You are quite right in a way - as I am - but all children don't enjoy a panto. Some do and some don't.

GillT57 Thu 22-Oct-15 22:14:20

Nonsense Leticia all children can enjoy panto, they dont have to understand or appreciate the irony or the cultural references, but all children enjoy colour and music and laughter which is what panto is. My daughter went to her first one at a large local theatre when she was just 3 and sat transfixed. In fact people sitting beside her were delighted with the look of amazement and awe on her face. Children love slapstick and humour and general silliness!

Leticia Thu 22-Oct-15 22:09:50

I found that they were just too young to enjoy pantomimes at that age- I would wait a year rather than waste money.

Matella Thu 22-Oct-15 21:16:14

This is a difficult situation, not helped by the other adults behaviour. I would say you are doing all the right things. Children need time and love above all and they do come to appreciate this even in this materialistic world.
Don't try too hard. My DGS takes advantage if I do this. I had similar treatment and found that if I gave a little less attention to him he sort of wanted more of me.
Don't get upset. Stick to your ways.
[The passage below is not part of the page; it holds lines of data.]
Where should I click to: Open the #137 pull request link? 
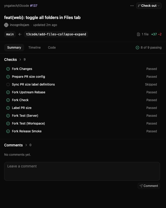pos(34,6)
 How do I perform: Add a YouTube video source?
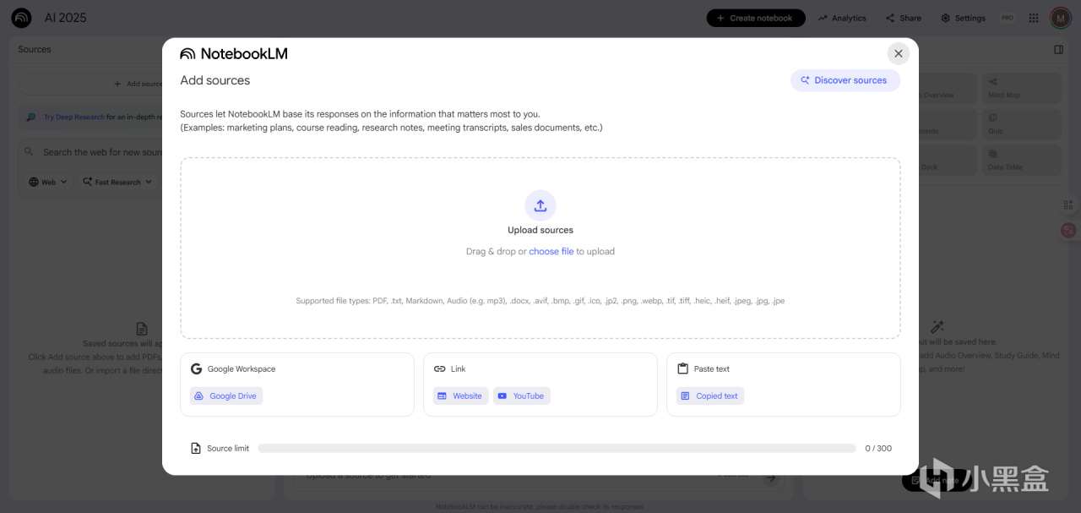coord(521,396)
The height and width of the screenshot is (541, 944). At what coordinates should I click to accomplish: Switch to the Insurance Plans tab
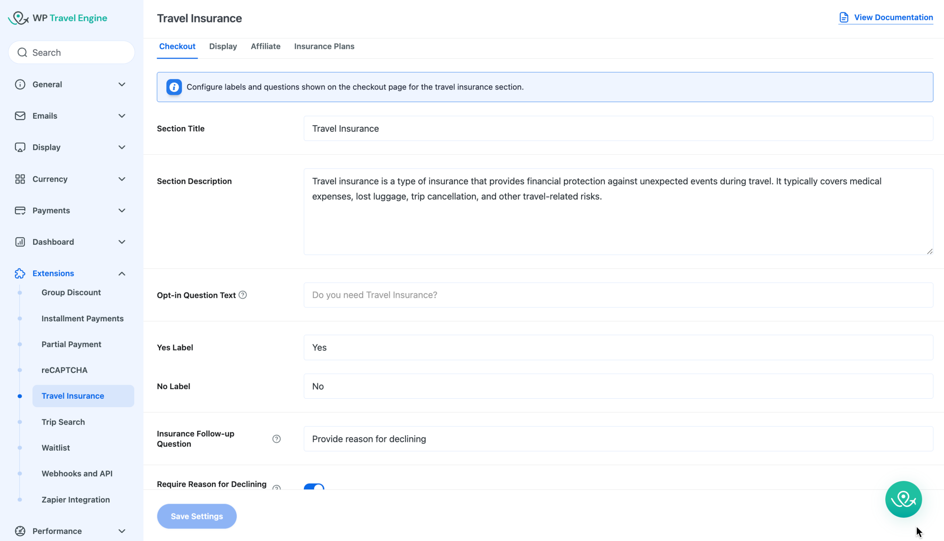point(324,46)
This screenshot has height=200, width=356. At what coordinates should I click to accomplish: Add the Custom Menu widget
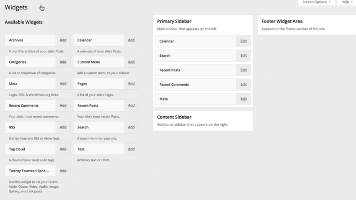(131, 62)
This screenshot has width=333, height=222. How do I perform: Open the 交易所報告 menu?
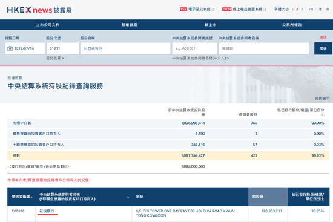[x=292, y=25]
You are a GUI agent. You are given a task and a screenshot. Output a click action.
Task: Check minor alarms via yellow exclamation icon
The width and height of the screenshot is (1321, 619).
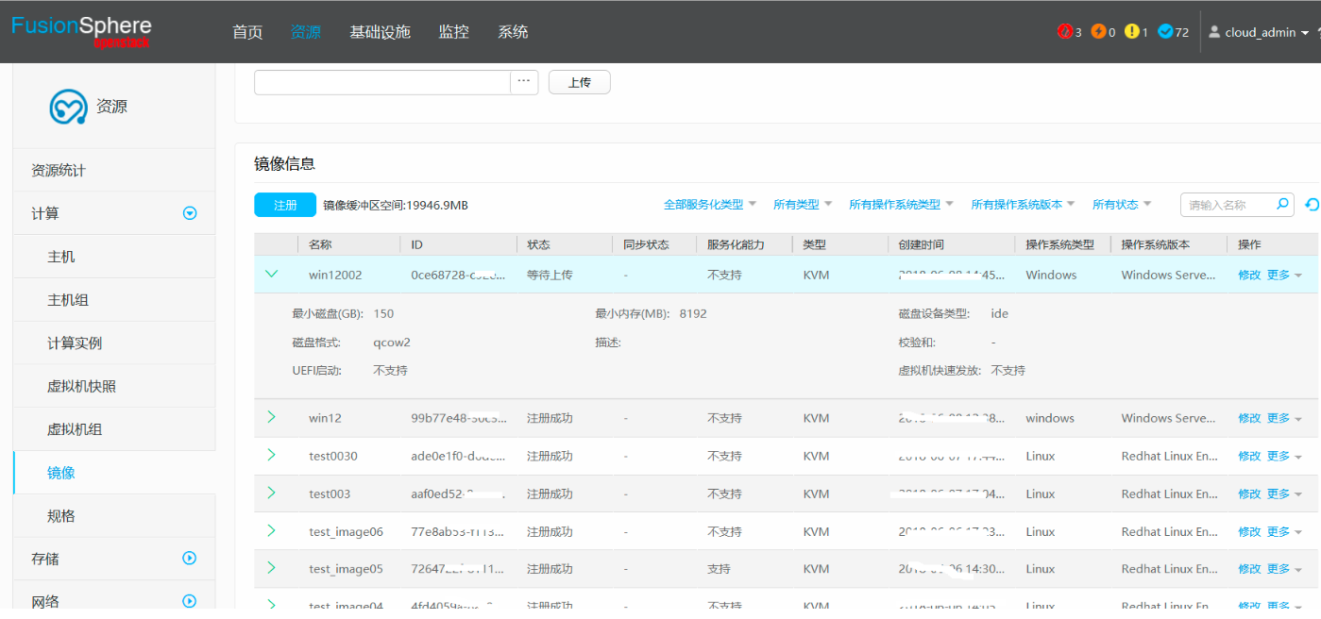(1131, 31)
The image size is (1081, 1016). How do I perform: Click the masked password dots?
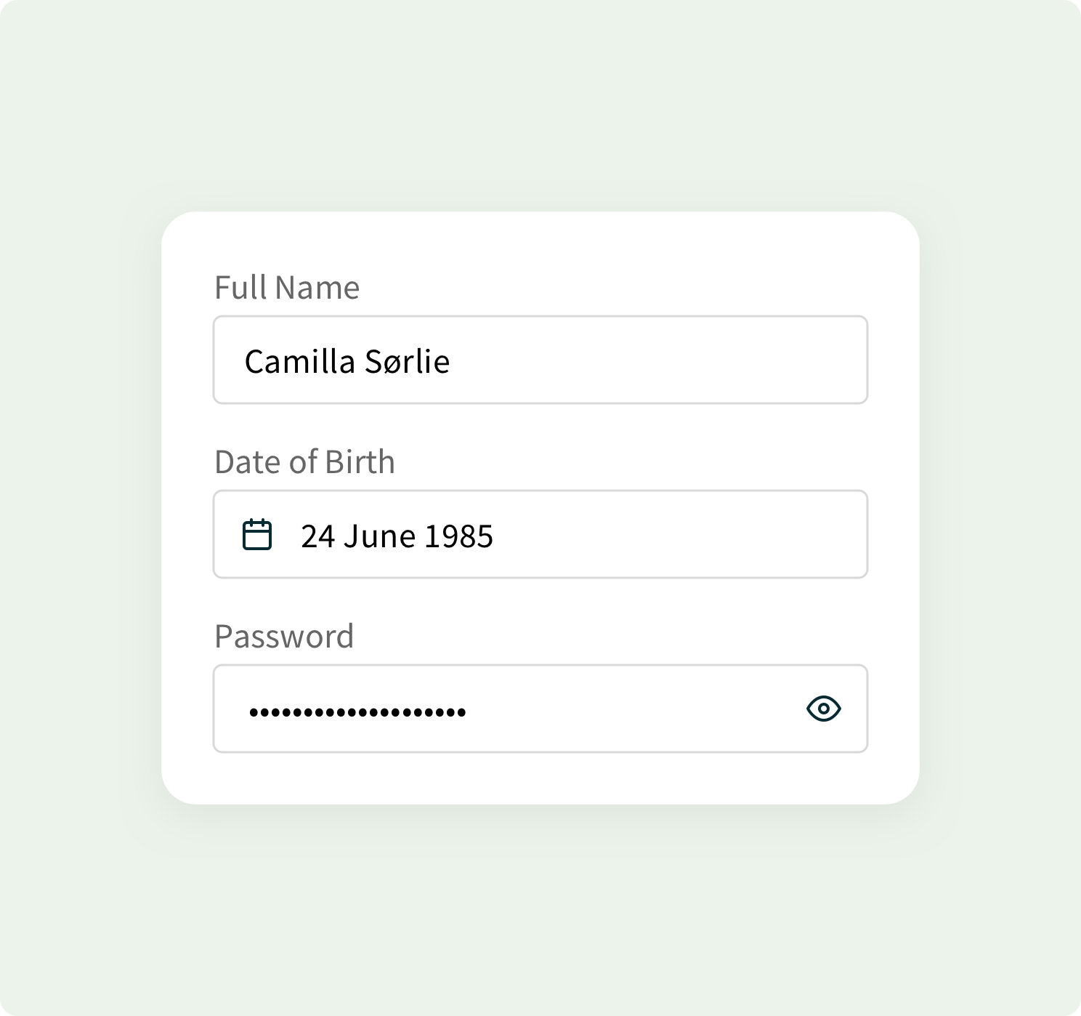tap(357, 712)
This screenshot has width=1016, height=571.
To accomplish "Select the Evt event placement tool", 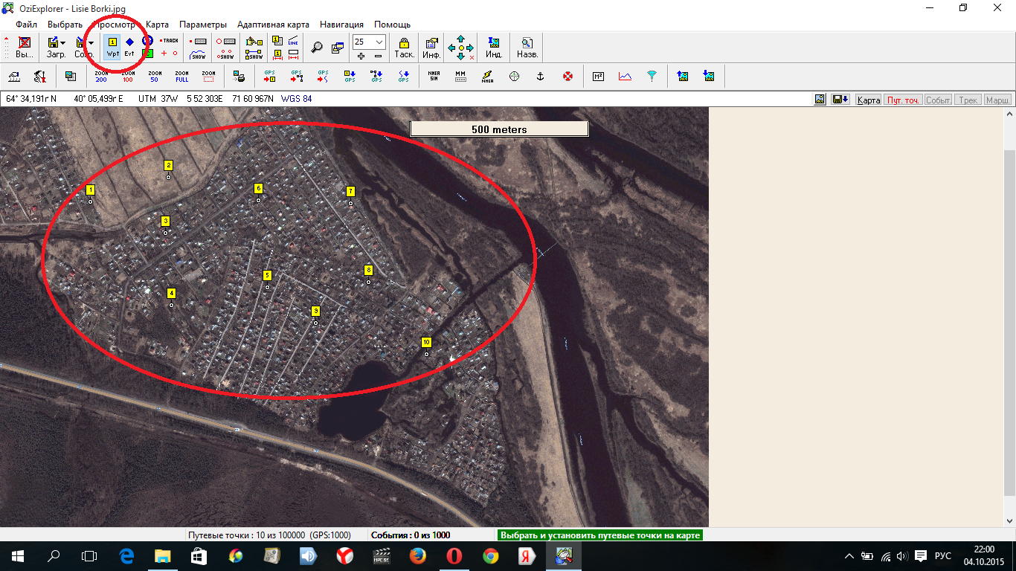I will tap(129, 47).
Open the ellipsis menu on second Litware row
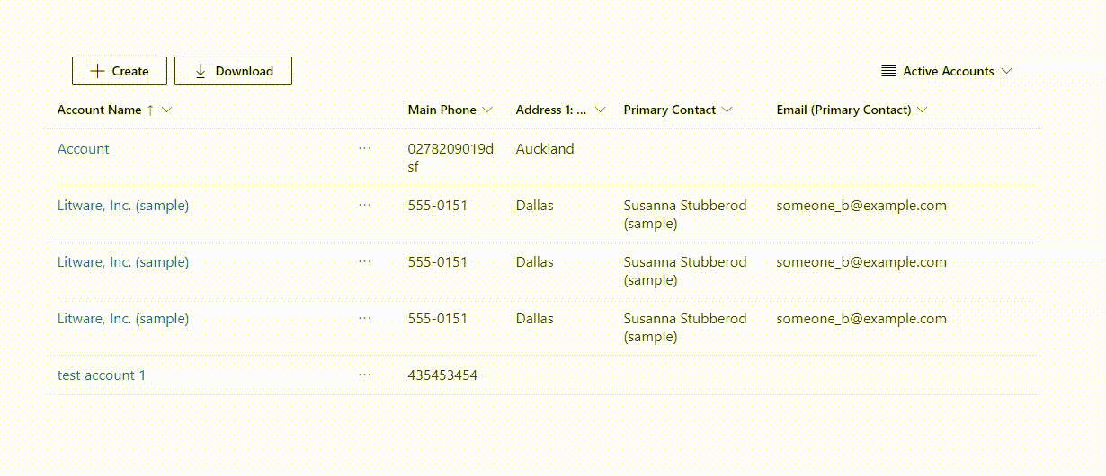The height and width of the screenshot is (476, 1106). pyautogui.click(x=364, y=261)
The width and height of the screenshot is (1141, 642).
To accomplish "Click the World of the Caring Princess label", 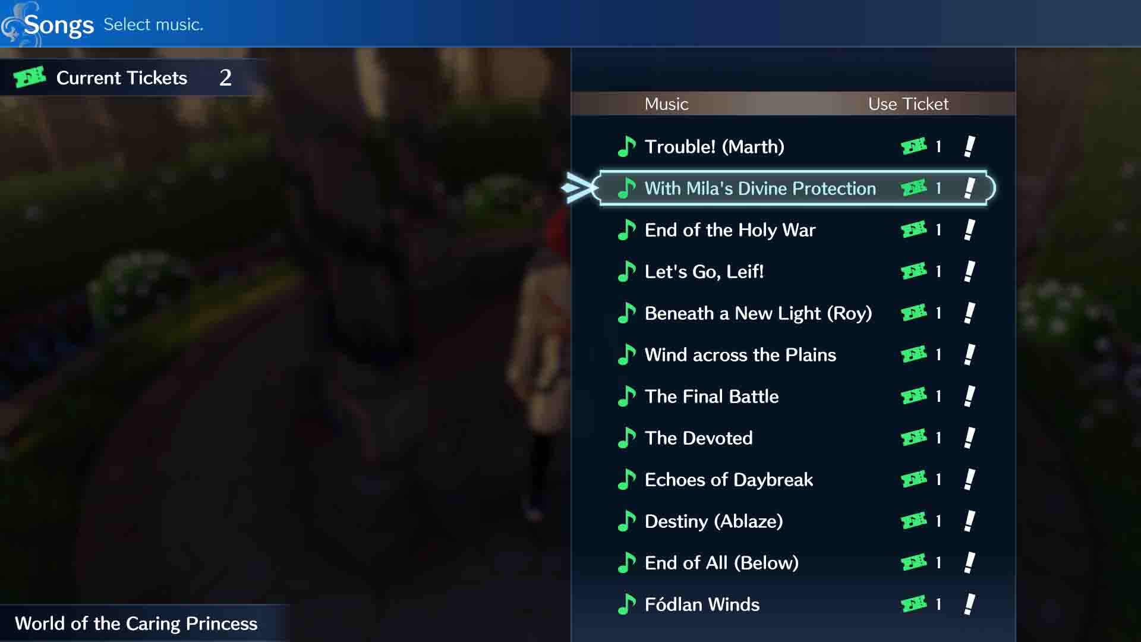I will click(136, 623).
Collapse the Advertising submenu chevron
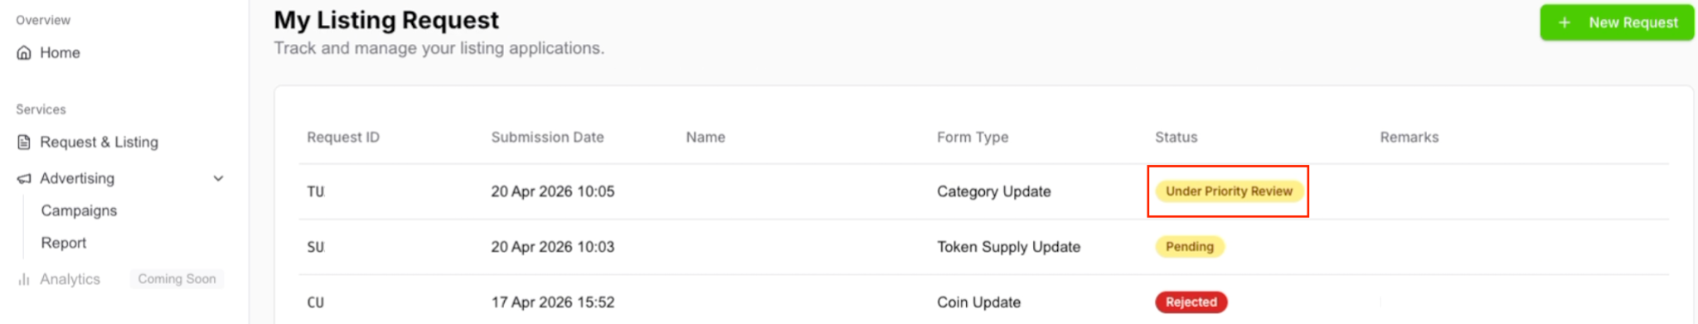This screenshot has width=1698, height=324. tap(218, 179)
You sound great! sunshine

etheltbags1 Thu 22-Oct-15 21:12:16

I always like to support local theatre groups so will be looking at whats on at our theatre, however I might take her to one of the Tyneside theatres just depend whats on.

GillT57 Thu 22-Oct-15 21:09:56

Pantos in theatres can sometimes be a bit pricey, look out for ones put on by local amdram groups; we have one here in the village and they put on a fantastic panto, and it is only £5 a ticket!